A video purported to be from accused terrorist mastermind Osama bin Laden’s Al Qaeda network shows Saudi militants planning, training for and carrying out what it said was the Nov. 8 bombing of a housing compound for foreigners in the Saudi capital Riyadh that killed 17 people. The 90-minute video, viewed on an Islamic Web site in Dubai, shows a vehicle driving up to what it says is the Muhaya compound in Riyadh before loud explosions and gunfire erupt. That portion is blurry and badly lit and the building is not visible. It was not possible to verify the video’s authenticity. However, it uses language similar to past statements attributed to Al Qaeda and the training scenes are like those seen in videos of Al Qaeda camps in Afghanistan. The Web site that showed the video has released other seemingly credible Al Qaeda statements.

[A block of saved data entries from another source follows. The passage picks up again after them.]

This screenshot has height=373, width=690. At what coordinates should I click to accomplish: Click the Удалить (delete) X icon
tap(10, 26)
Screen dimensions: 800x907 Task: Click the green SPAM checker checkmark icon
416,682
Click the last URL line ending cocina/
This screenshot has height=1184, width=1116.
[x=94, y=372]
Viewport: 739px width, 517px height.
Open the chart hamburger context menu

I can probably cook up a "seemingly credible" al-Qaeda statement. You just take a Guardian editorial, add some anti-Semitism and random invocations of jihad and poof, jihadi statement all ready to go!
The new video contains excerpts from several of bin Laden’s previously broadcast comments, as well as the words of other Al Qaeda members and Khattab, a Saudi-born Chechen military leader who was killed by Russian forces in 2002.
Khattab was also al-Qaeda, but that’s neither here nor there ...
Militants are seen training with rocket-propelled grenades and surface-to-air missiles and in hand-to-hand combat. The video also showed training courses on bomb-making and displayed detonators, timers and wires. It calls the training camp al-Battar and said it is on the Arabian peninsula.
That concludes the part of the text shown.